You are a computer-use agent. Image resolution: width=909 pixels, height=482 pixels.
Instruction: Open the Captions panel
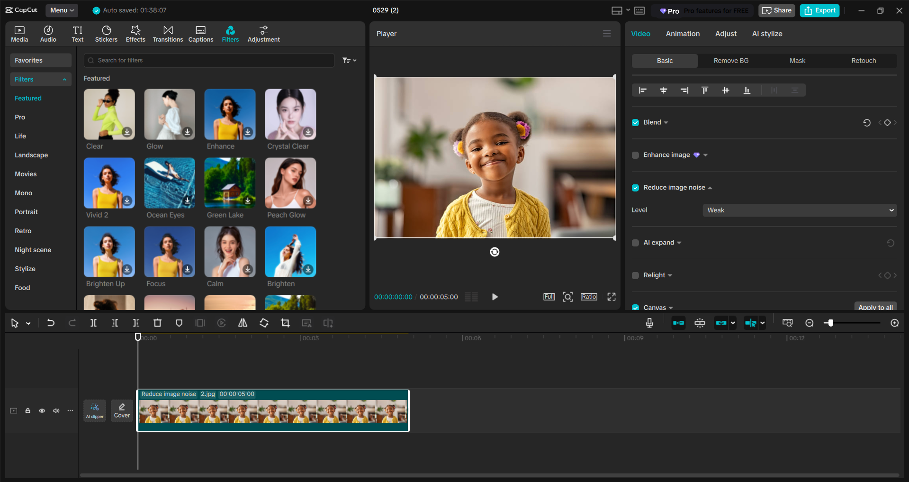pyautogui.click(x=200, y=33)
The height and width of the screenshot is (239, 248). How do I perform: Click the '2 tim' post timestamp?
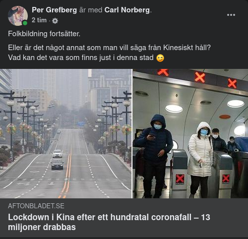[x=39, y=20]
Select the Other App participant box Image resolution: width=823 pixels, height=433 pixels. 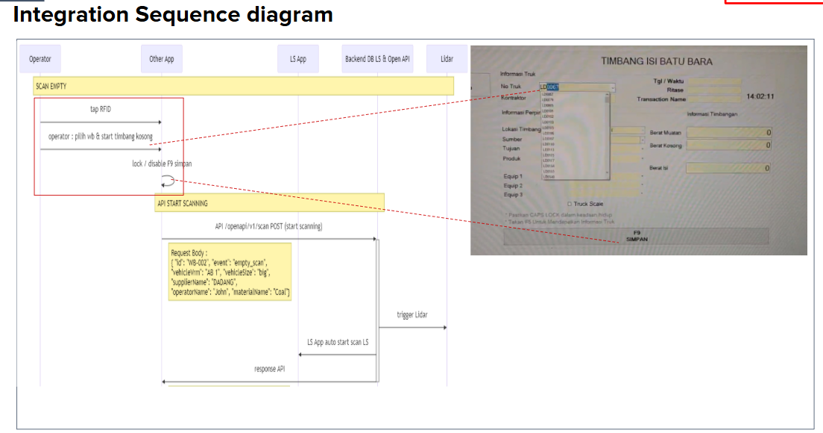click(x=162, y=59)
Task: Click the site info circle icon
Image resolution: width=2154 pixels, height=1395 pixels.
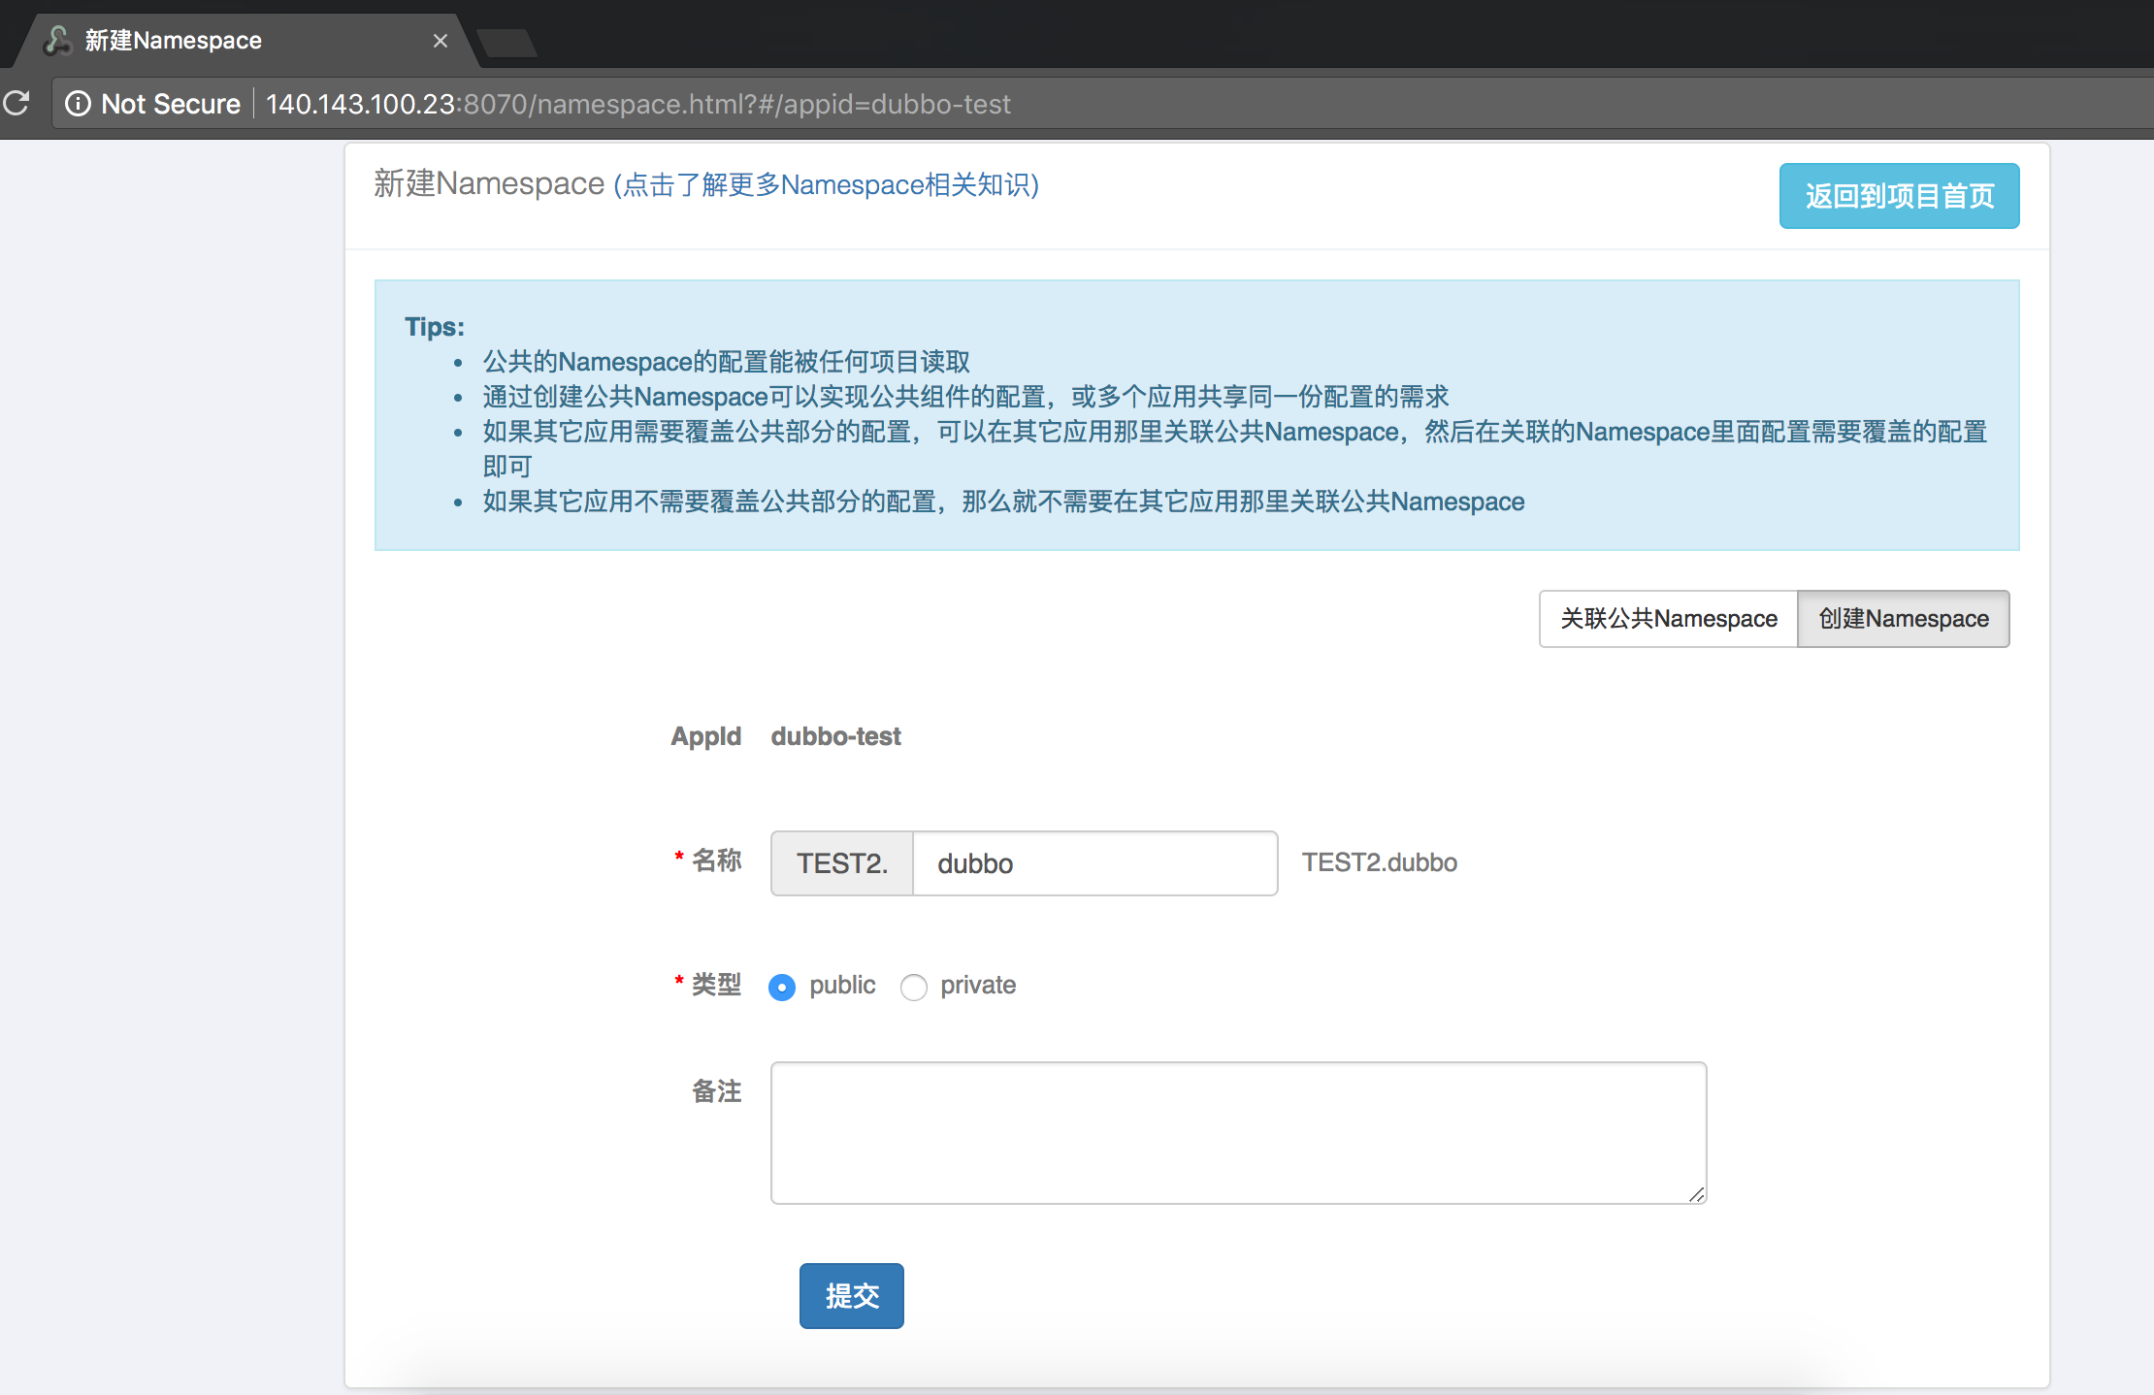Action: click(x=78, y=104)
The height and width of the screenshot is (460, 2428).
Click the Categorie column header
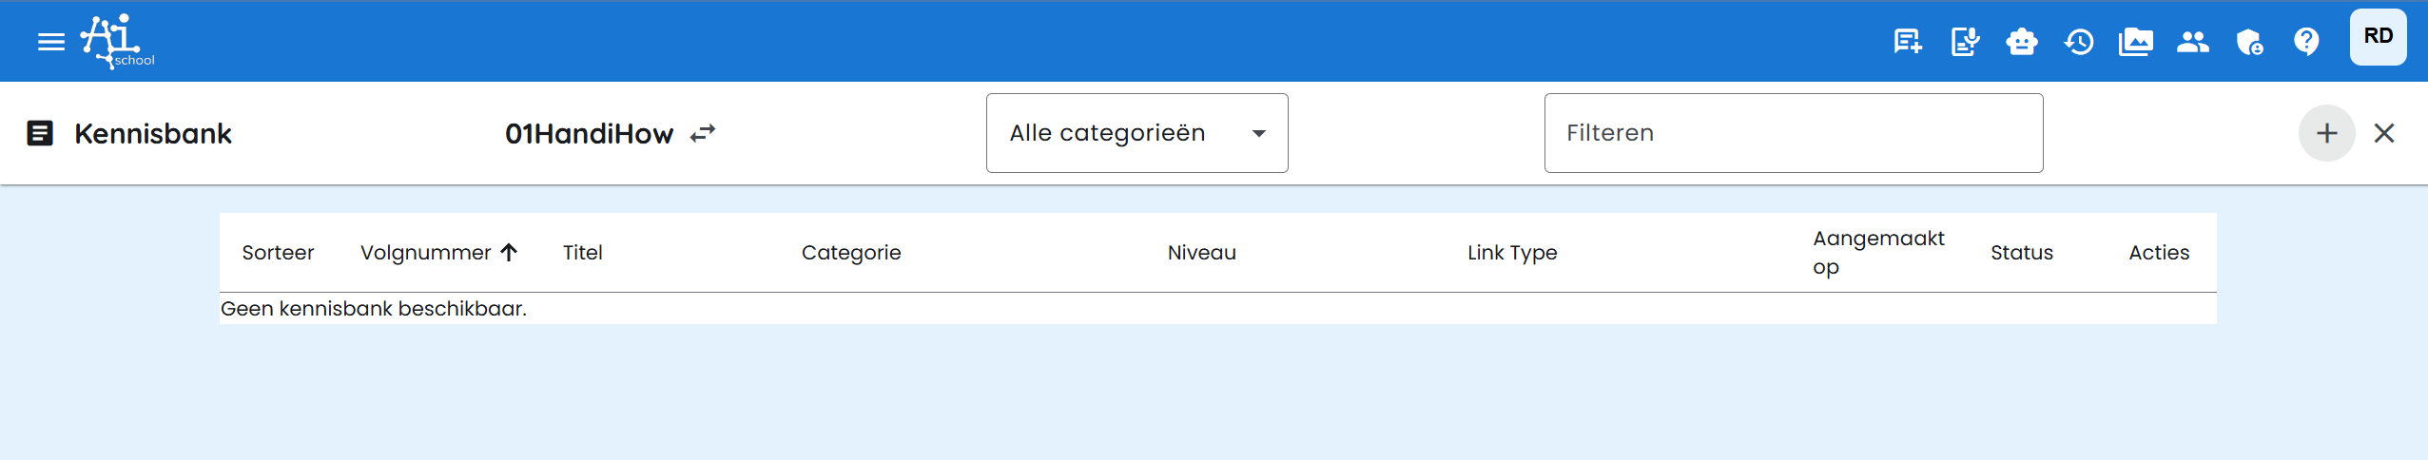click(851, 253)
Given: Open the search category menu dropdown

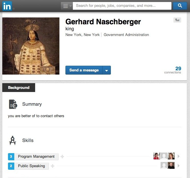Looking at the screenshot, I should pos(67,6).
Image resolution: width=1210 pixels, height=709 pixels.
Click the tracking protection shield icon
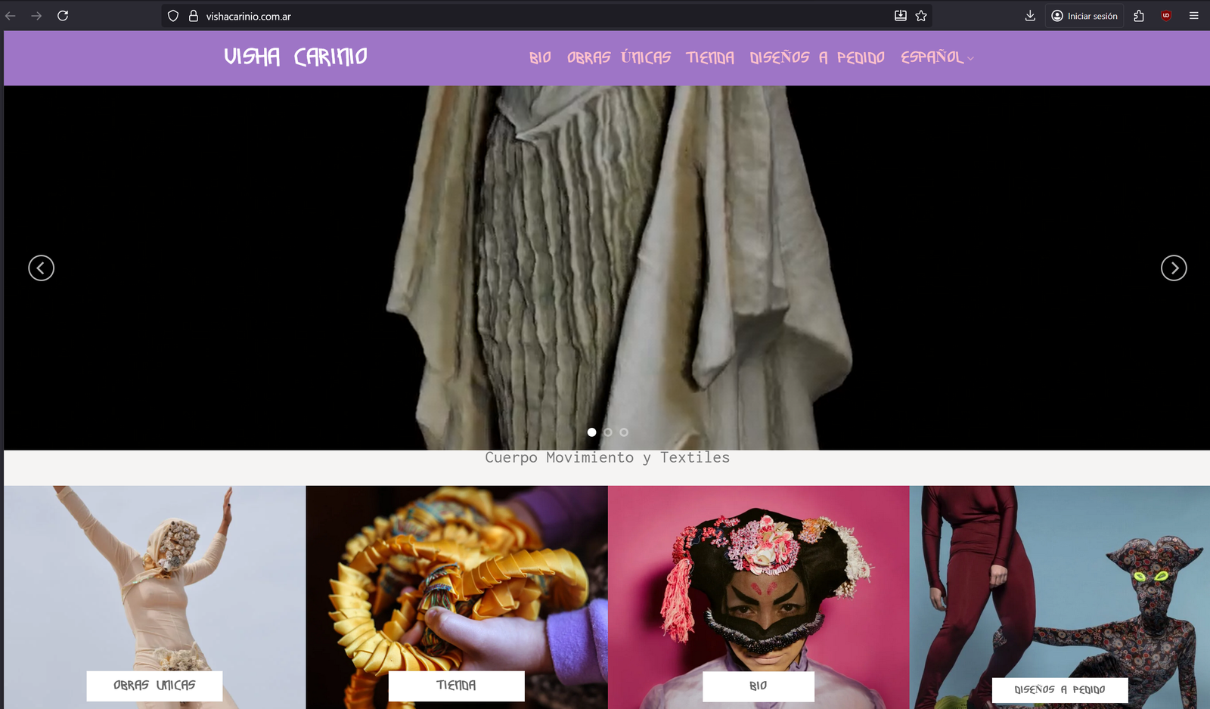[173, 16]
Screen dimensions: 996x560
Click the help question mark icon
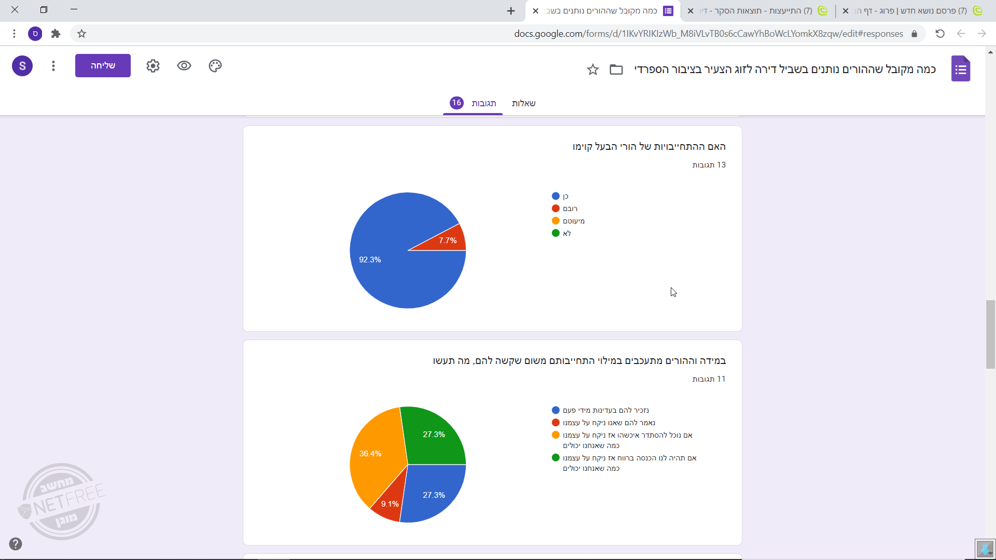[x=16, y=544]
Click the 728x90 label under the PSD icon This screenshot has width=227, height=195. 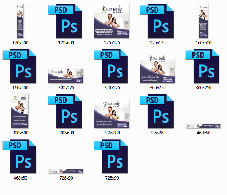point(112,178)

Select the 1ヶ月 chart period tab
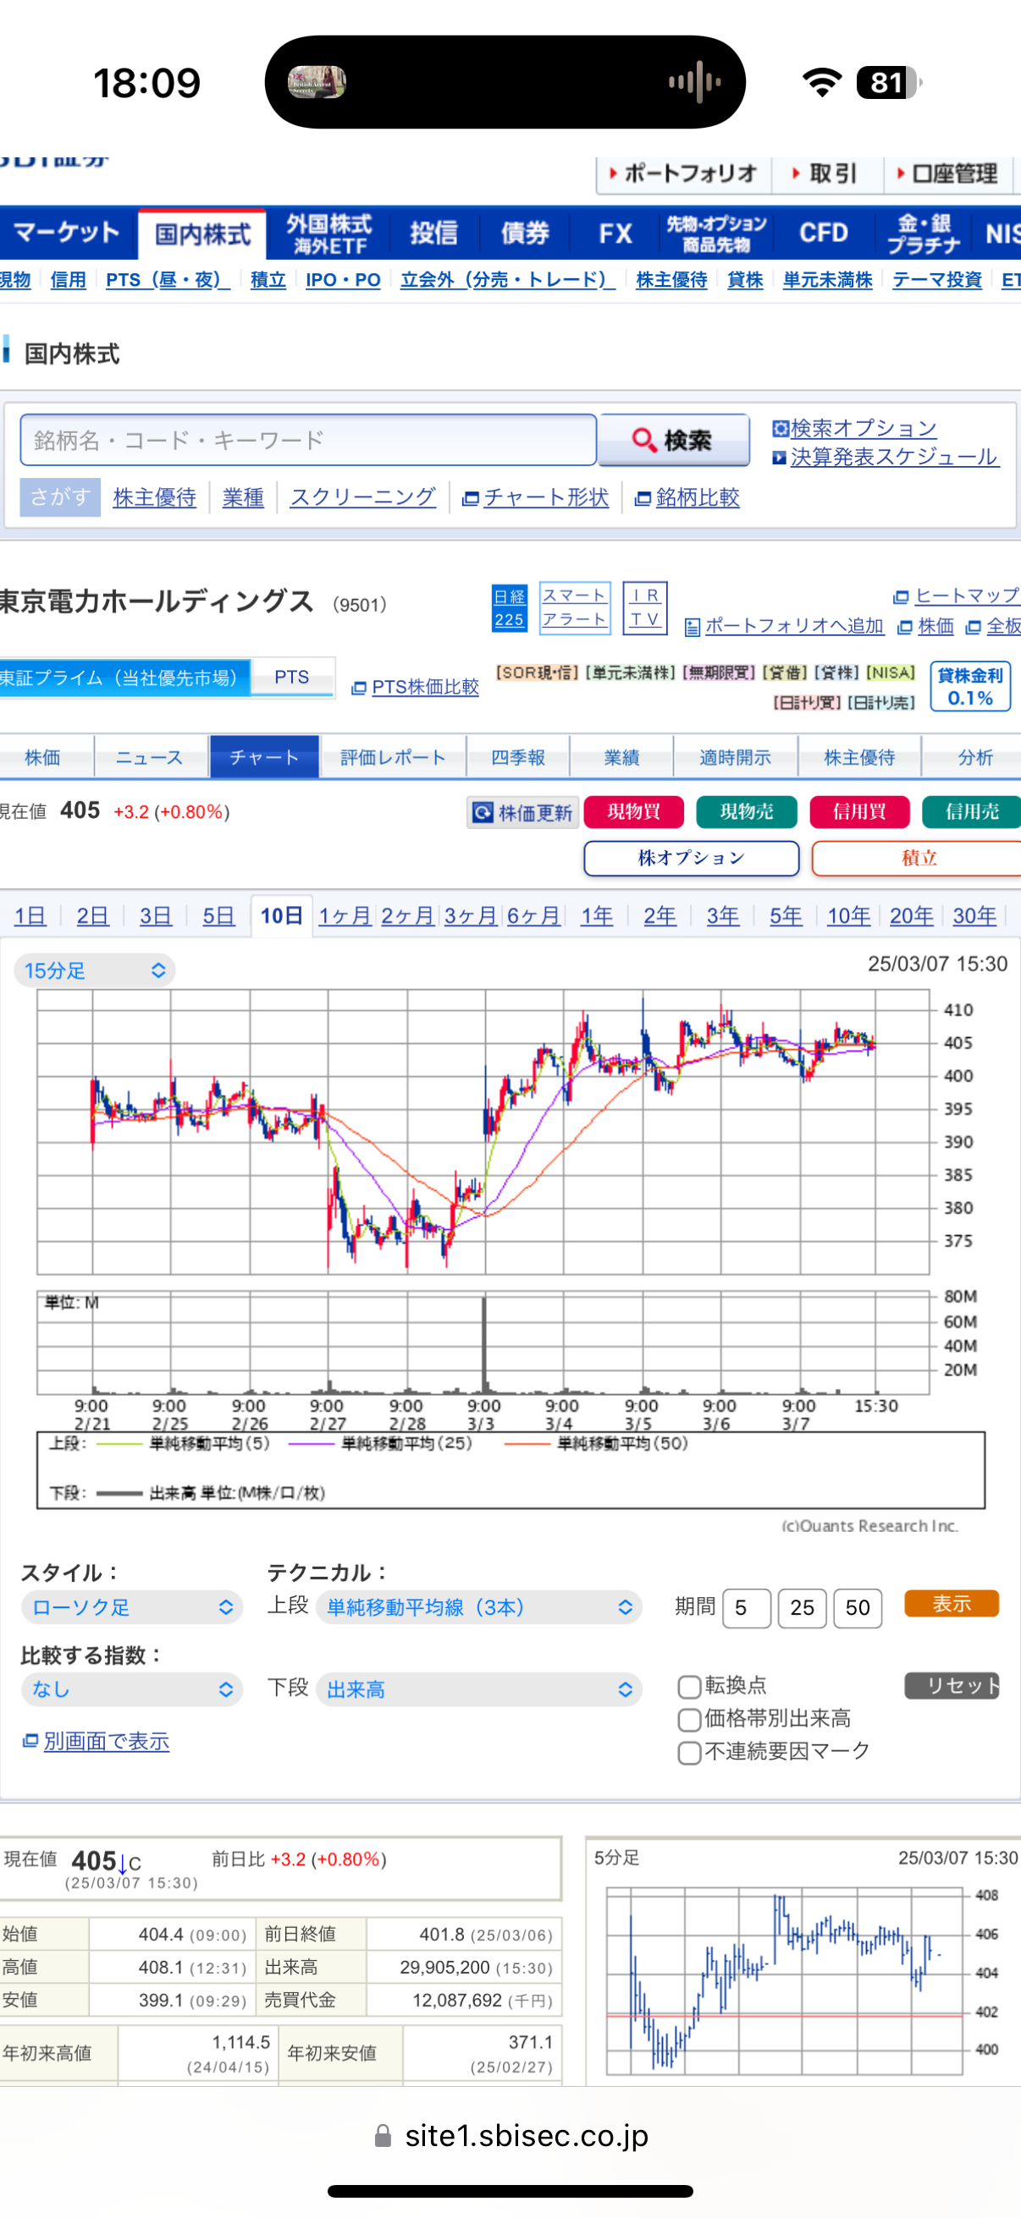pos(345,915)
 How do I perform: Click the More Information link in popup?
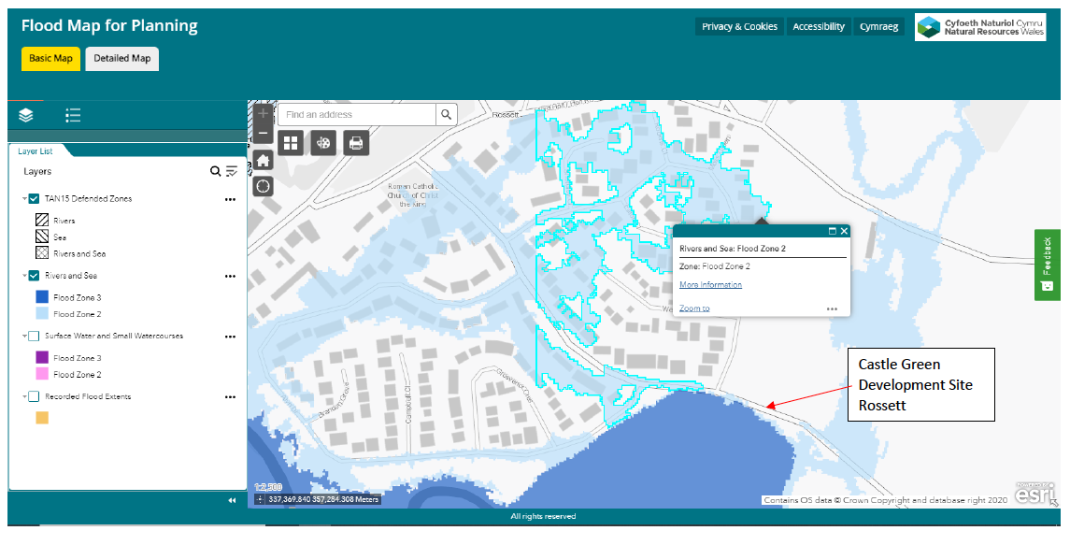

Directive
Output the listing lines from the line with "Task: Click the site info circle icon" up to and including the line with "Looking at the" as a Markdown table with the columns No. and Line. Number the rows, skip blank lines, and leave the pictures out.

Solution
| No. | Line |
|---|---|
| 1 | Task: Click the site info circle icon |
| 2 | Image resolution: width=2154 pixels, height=1395 pixels. |
| 3 | Action: click(x=78, y=104) |
| 4 | The height and width of the screenshot is (460, 2428). |
| 5 | Click the Categorie column header |
| 6 | click(851, 253) |
| 7 | Given: Open the search category menu dropdown |
| 8 | Looking at the screenshot, I should pos(67,6). |